[TEXTO DEL DOCUMENTO]
----

El corazón humano
es un instrumento
de muchas cuerdas;
el perfecto conocedor
de los hombres las
sabe hacer vibrar todas,
como un buen músico.
Charles Dickens Capacidad de establecer contacto personal «Yo veía –me contaba con cara seria David, un chico de quince años, refiriéndose a uno de sus profesores– que aquel hombre lo pasaba realmente mal en nuestra clase.
»Y entonces me acordé de que ese profesor nuestro tendría mujer, y seguramente hijos. Y pensé en ellos, en que probablemente le estarían esperando esa noche para cenar, y le llamarían de tú, y le darían un beso al llegar a casa. Tenían este padre grandote y cansado, digno de todo cariño, al que nosotros estábamos impacientando y despreciando con aquel barullo.» Según le iba escuchando, pensaba en la notable capacidad que tenía David para observar y reconocer los sentimientos de otros. Aquel chico, a quien ya conocía de tiempo atrás, tenía un sorprendente talento para comprender lo que sucedía en el interior de las personas, y eso le hacía ser muy sociable. Era de esas personas con las que resulta agradable estar porque su destreza emocional hace a cualquiera sentirse bien a su lado.
Y pensaba en que las personas que son así tienen una valía especial, pues pueden influir muy positivamente en los demás. Son aquellos a quienes todos se dirigen cuando necesitan un consejo, unas palabras de consuelo o un rato de conversación. Era evidente que David lograba establecer enseguida un contacto personal con cualquiera. ¿A qué se debía? No resultaba fácil saberlo, pues era algo muy sutil, un conjunto de cualidades un tanto misteriosas, que se manifestaban en su forma de saludar, en el tono de voz que empleaba, en el modo de interesarse por un detalle personal, en una mirada que despierta un sentimiento de cercanía y de conexión, que hace al interlocutor sentirse bienvenido y valorado. Pero, sobre todo, David reconocía muy bien cómo se sentían las personas.

----

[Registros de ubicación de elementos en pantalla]
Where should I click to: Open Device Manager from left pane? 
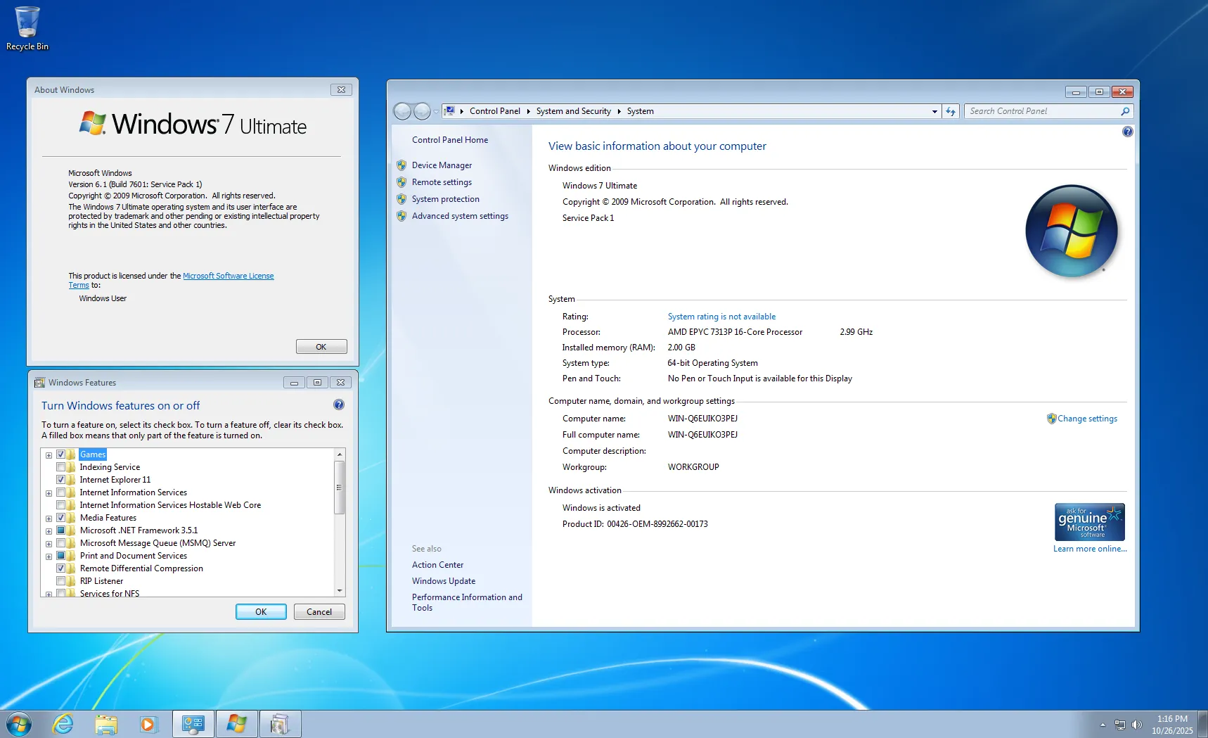click(442, 165)
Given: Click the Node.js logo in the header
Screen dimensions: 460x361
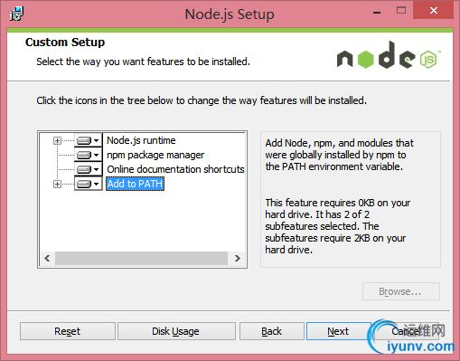Looking at the screenshot, I should click(389, 55).
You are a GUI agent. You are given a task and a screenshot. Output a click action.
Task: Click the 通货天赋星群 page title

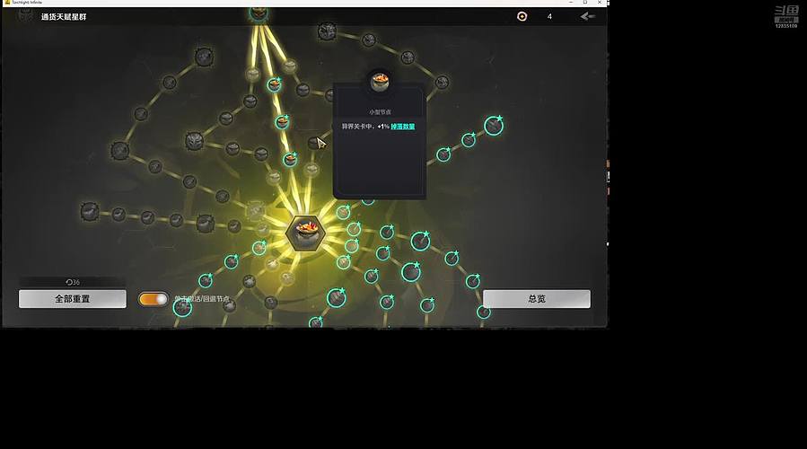(64, 16)
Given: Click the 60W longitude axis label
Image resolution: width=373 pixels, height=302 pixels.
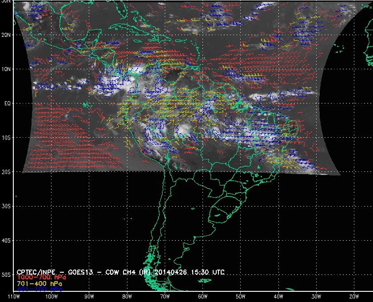Looking at the screenshot, I should (202, 296).
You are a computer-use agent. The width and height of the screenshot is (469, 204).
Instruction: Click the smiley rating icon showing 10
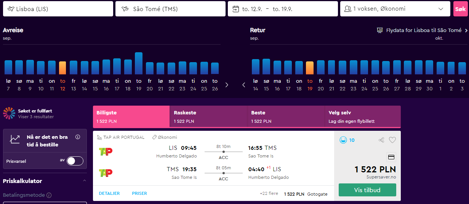343,140
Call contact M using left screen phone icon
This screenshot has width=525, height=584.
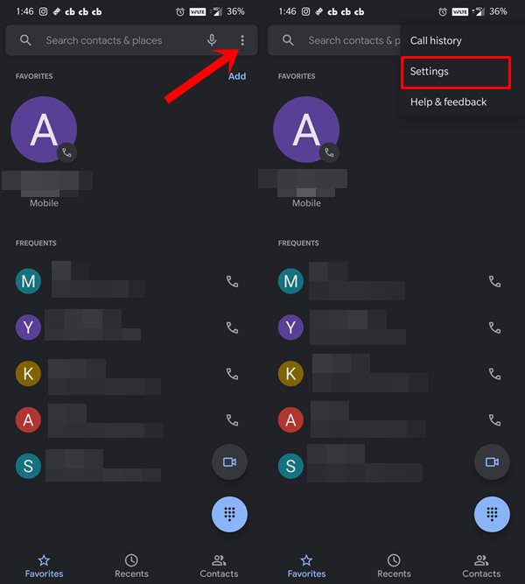click(x=232, y=282)
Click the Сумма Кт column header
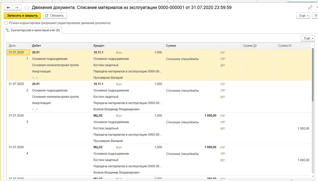The width and height of the screenshot is (318, 181). point(293,46)
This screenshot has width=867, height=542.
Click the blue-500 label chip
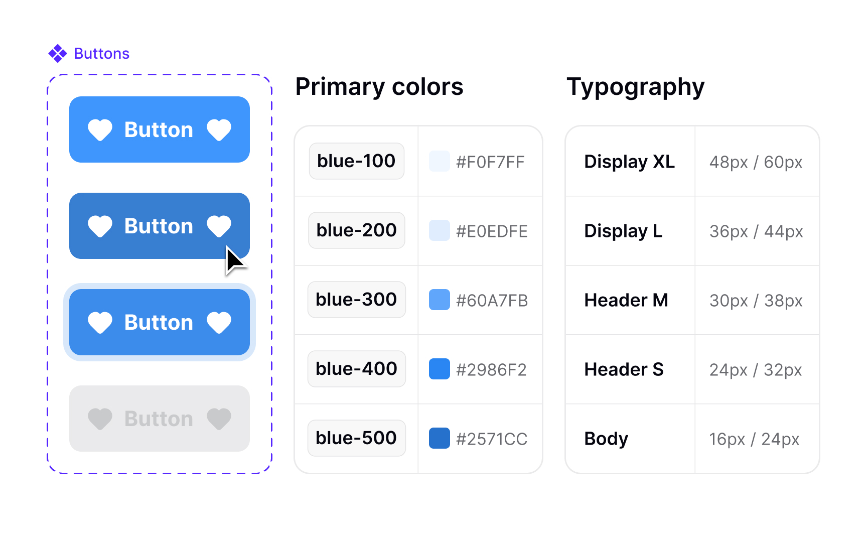[356, 438]
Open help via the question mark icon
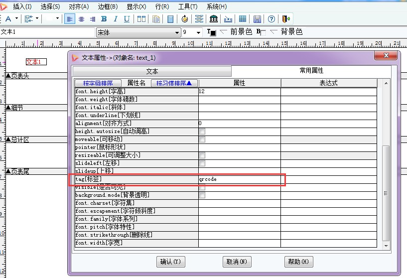This screenshot has width=407, height=278. tap(271, 19)
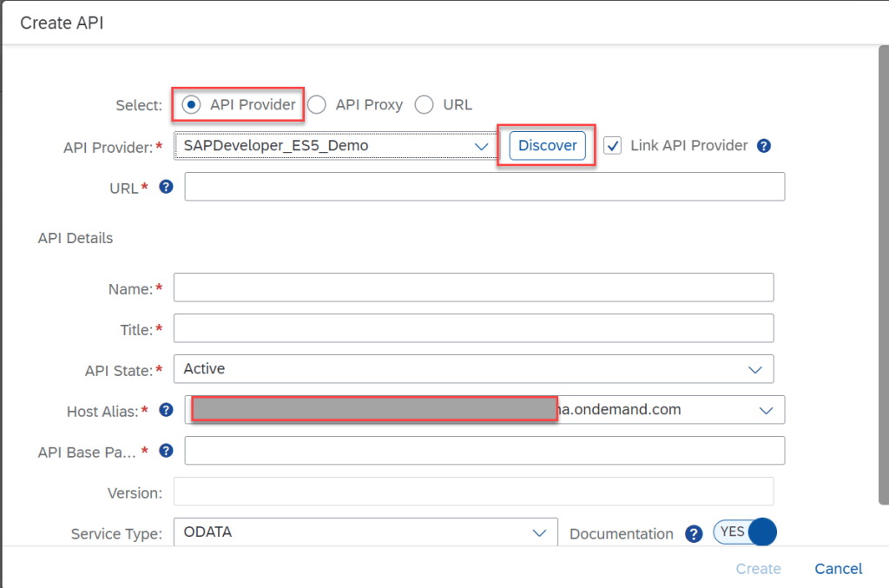
Task: Focus the Name text field
Action: (473, 287)
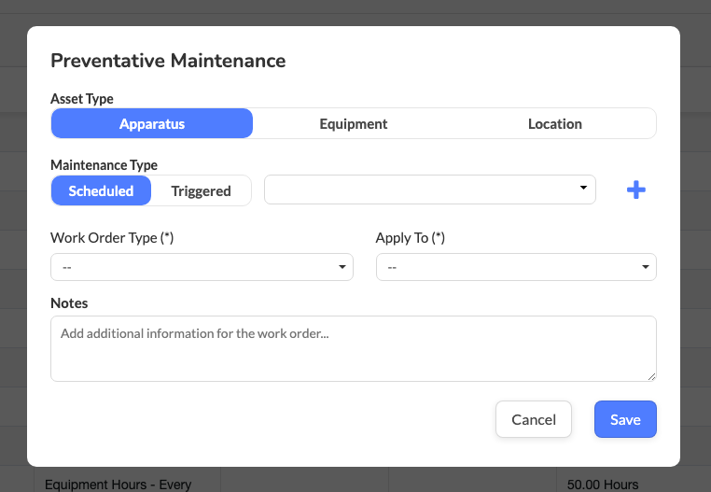Select the Apparatus asset type
The image size is (711, 492).
point(151,123)
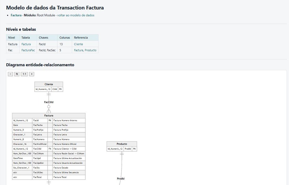Click the zoom out minus button
This screenshot has height=185, width=289.
(10, 74)
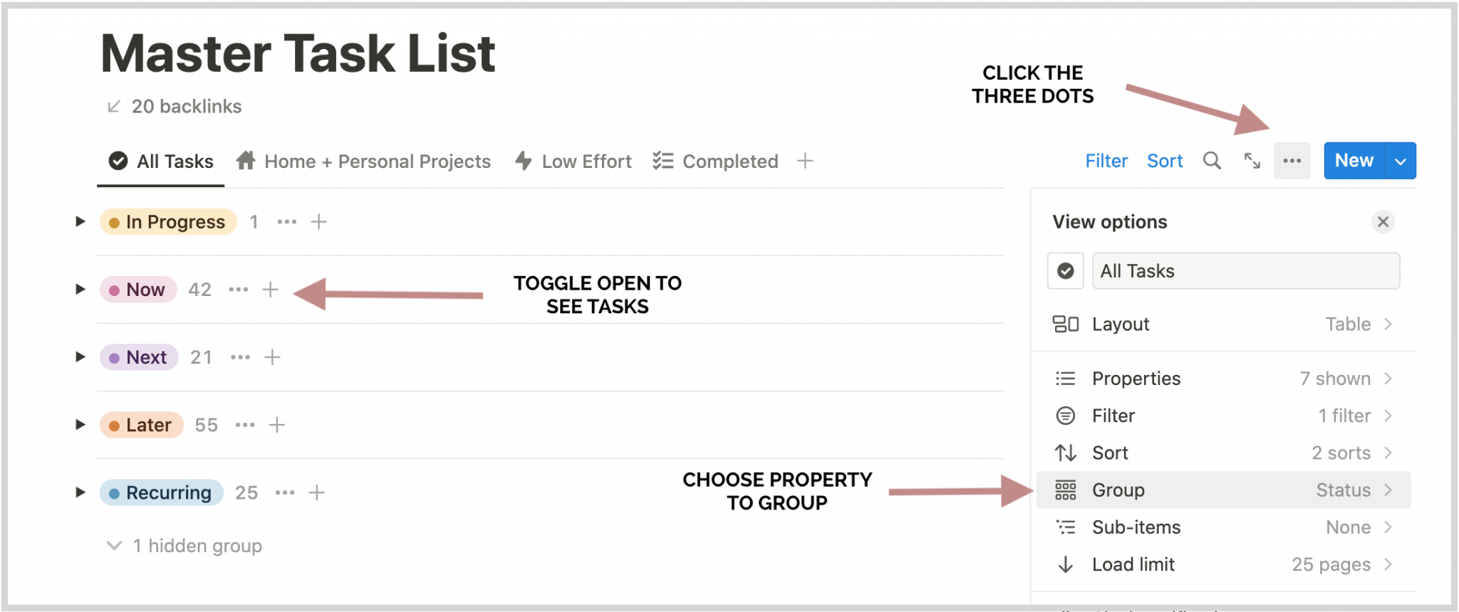Image resolution: width=1459 pixels, height=612 pixels.
Task: Expand the In Progress group toggle
Action: tap(80, 222)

----

[LA TAREA]
En el texto sobre la capacidad de establecer contacto personal, ¿qué edad tenía David?

[RESULTADO DE TAREA]
David tenía quince años.